Requirement:
What you should output is the data below, unchanged in every character.

Saved entries
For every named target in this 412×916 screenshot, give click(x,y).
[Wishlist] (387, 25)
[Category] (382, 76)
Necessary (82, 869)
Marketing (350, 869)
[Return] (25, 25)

Finished task:
For every named target in this 412×916 screenshot, give click(x,y).
[Wishlist] (387, 25)
[Category] (382, 76)
Necessary (82, 869)
Marketing (350, 869)
[Return] (25, 25)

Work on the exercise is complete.